Local state of emergency declared after violent clashes at white nationalist protest

Alt-right white nationalist protesters violently clashed with counter-protesters on Saturday in Charlottesville, Virginia, forcing local officials to declare a state of emergency.

The "Unite the Right" demonstrators, with alt-right and neo-Nazi leanings, first made waves late Friday night when they marched on the campus grounds of the University of Virginia in Charlottesville, wielding torches and chanting Nazi slogans including "blood and soil."

The protesters and their opponents clashed again on Saturday morning, ahead of a formal rally that had been scheduled to start at noon to protest the removal of a statue of Confederate General Robert E. Lee from Emancipation Park in downtown Charlottesville.

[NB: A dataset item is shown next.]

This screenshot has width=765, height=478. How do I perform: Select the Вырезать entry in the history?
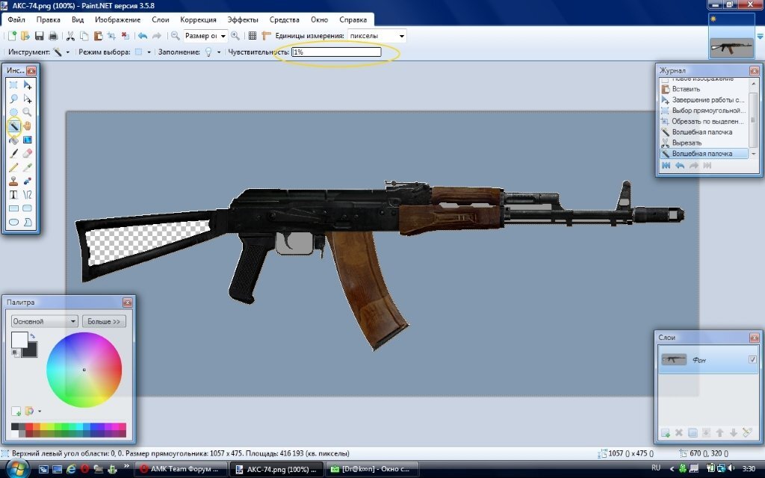[x=687, y=143]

Reports from the scene suggested protesters may have used tear gas on counter-protesters and that members of both sides threw water bottles at each other as they packed into a local park where the rally was scheduled to occur.

RELATED: See Friday night's protests at the University of Virginia

The Washington Post reported that at one point protesters swung wooden clubs as they crashed through a line of counter-protesters.

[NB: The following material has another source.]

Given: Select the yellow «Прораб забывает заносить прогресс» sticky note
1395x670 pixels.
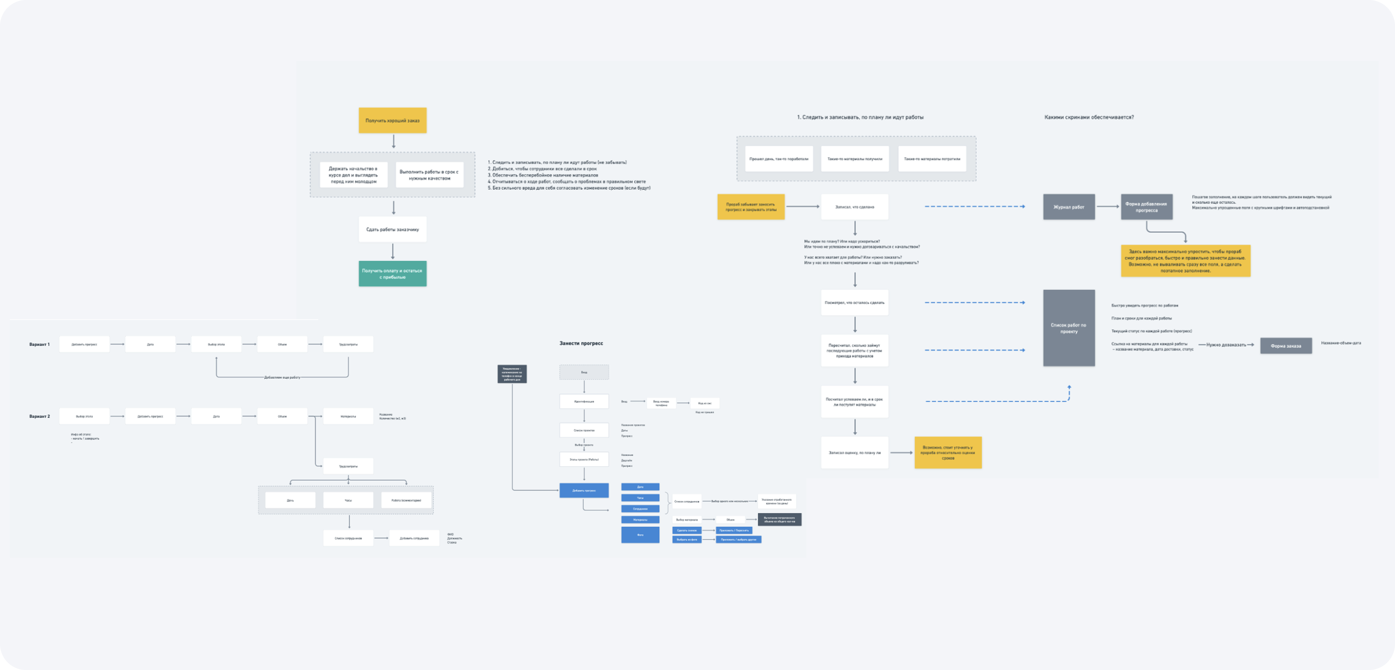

Counter-protest groups included at least one "Black Lives Matter" contingent. Many of the alt-right protesters included men in combat gear carrying firearms.

Local police initially did not move to break up the violent clashes, but eventually declared the event an unlawful assembly, ordering all to disperse or risk arrest.

Prior to the event the rally's organizer, Jason Kessler, successfully sued city officials who had sought to move the rally from the original location to a larger venue over concerns about crowd size.

Officials estimated between 2,000 and 6,000 people would attend the event at Emancipation Park before it began. The park was known as Lee Park before it was renamed Emancipation Park.

The "Unite the Right" demonstrators argue that Lee's contributions should not be erased.